Most ITSM platforms list "service catalog" somewhere on their feature page. The harder question is whether it's actually included in the tier you can afford, and whether it works without professional services to configure it.
A service catalog is only as useful as the platform that runs it — intake structure, approval flows, and workflow automation have to be included, not sold separately.
This list focuses specifically on platforms where the catalog is native, functional without add-ons, and connected to the rest of the ITSM workflow — not just a checkbox on a sales deck.
Why the service catalog matters in ITSM platform selectionA service catalog structures how employees request services — and when it's built correctly, it does things a generic ticket form can't: route requests automatically, trigger multi-level approvals, enforce SLAs by request type, and surface the right options through a self-service portal.
The way it's designed determines how much work your ITSM platform can automate and how easily other departments can use it.
When comparing ITSM platforms where you're expecting to build a service catalog, look for these capabilities:
- No-code request forms that let administrators create and update services without developer support.
- Configurable approval workflows with support for multiple approvers, conditional logic, and role-based routing.
- Request-specific automation to assign tickets, trigger notifications, create tasks, and apply SLAs automatically.
- A user-friendly self-service portal that helps employees find the right service instead of submitting generic tickets.
- Support for multiple business teams, allowing HR, Finance, Facilities, and other departments to publish and manage their own services.
- Flexible service organization, including categories, search, and permissions that keep the catalog manageable as it grows.
- Integration with the knowledge base and asset management, so users can resolve common issues themselves or request hardware and software directly from the catalog.
ITSM platforms with a strong service catalog
The platforms below represent a short list of options where the service catalog functions as a core module, not a premium unlock. Each was evaluated based on the same criteria.
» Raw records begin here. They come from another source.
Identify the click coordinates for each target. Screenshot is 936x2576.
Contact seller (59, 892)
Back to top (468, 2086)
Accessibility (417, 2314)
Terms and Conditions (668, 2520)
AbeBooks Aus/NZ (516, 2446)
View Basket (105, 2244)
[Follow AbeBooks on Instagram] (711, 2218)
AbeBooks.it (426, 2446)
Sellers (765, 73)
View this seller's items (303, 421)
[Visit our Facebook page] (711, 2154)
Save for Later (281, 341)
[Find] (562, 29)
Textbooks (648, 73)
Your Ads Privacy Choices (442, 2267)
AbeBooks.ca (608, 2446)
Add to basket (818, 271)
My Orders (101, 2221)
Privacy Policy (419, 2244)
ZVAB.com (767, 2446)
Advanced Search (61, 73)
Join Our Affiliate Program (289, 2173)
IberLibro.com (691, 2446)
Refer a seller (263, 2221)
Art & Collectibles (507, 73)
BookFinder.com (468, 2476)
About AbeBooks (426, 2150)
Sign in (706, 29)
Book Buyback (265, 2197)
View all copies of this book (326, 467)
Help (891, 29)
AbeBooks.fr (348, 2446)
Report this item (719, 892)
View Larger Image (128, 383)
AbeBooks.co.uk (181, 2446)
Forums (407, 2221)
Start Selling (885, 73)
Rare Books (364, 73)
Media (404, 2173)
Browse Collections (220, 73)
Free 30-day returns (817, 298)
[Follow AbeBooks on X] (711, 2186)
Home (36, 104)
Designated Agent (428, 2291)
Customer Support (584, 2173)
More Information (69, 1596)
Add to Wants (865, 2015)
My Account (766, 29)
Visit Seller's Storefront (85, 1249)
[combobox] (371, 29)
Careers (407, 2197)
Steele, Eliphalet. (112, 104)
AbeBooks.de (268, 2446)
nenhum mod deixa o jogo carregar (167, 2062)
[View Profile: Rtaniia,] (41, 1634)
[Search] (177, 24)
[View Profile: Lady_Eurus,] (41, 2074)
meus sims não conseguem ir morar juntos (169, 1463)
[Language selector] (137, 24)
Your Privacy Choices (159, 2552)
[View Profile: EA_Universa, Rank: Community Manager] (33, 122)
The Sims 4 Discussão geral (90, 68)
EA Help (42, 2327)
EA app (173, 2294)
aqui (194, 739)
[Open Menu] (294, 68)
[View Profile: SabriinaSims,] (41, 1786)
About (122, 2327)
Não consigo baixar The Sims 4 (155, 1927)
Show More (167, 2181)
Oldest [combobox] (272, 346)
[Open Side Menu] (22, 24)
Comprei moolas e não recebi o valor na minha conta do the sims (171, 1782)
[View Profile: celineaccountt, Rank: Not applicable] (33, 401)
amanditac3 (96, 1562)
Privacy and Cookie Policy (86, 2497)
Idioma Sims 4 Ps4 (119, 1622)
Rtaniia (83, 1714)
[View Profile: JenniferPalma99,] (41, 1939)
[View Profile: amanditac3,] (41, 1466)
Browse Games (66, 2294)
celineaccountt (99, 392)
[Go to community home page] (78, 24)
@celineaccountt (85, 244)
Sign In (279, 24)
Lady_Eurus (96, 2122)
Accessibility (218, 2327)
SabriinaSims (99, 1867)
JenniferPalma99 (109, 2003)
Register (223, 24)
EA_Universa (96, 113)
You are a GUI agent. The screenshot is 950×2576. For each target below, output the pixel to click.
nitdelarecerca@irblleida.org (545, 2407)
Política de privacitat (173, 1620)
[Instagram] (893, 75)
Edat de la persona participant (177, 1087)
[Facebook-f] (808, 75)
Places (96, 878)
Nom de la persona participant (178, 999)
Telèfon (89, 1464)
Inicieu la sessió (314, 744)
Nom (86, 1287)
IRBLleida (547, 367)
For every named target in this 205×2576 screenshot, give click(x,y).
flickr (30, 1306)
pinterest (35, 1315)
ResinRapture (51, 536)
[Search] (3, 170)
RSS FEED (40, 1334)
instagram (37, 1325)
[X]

Methodology note: Platforms were selected based on service catalog native and included in entry or mid-tier plans, configurable without mandatory professional services, support for approval flows and automated routing, extensibility beyond IT (ESM). This article is produced by InvGate, which competes with the vendors listed. Comparisons are based on publicly verified information.
1. InvGate Service Management
InvGate Service Management is a no-code ITSM/ESM platform that lets IT teams build and run their service desk without relying on developers or professional services. From ticketing and workflows to a fully operational service catalog, everything is configurable directly by the IT team, with AI capabilities built in across the platform rather than bolted on as an add-on.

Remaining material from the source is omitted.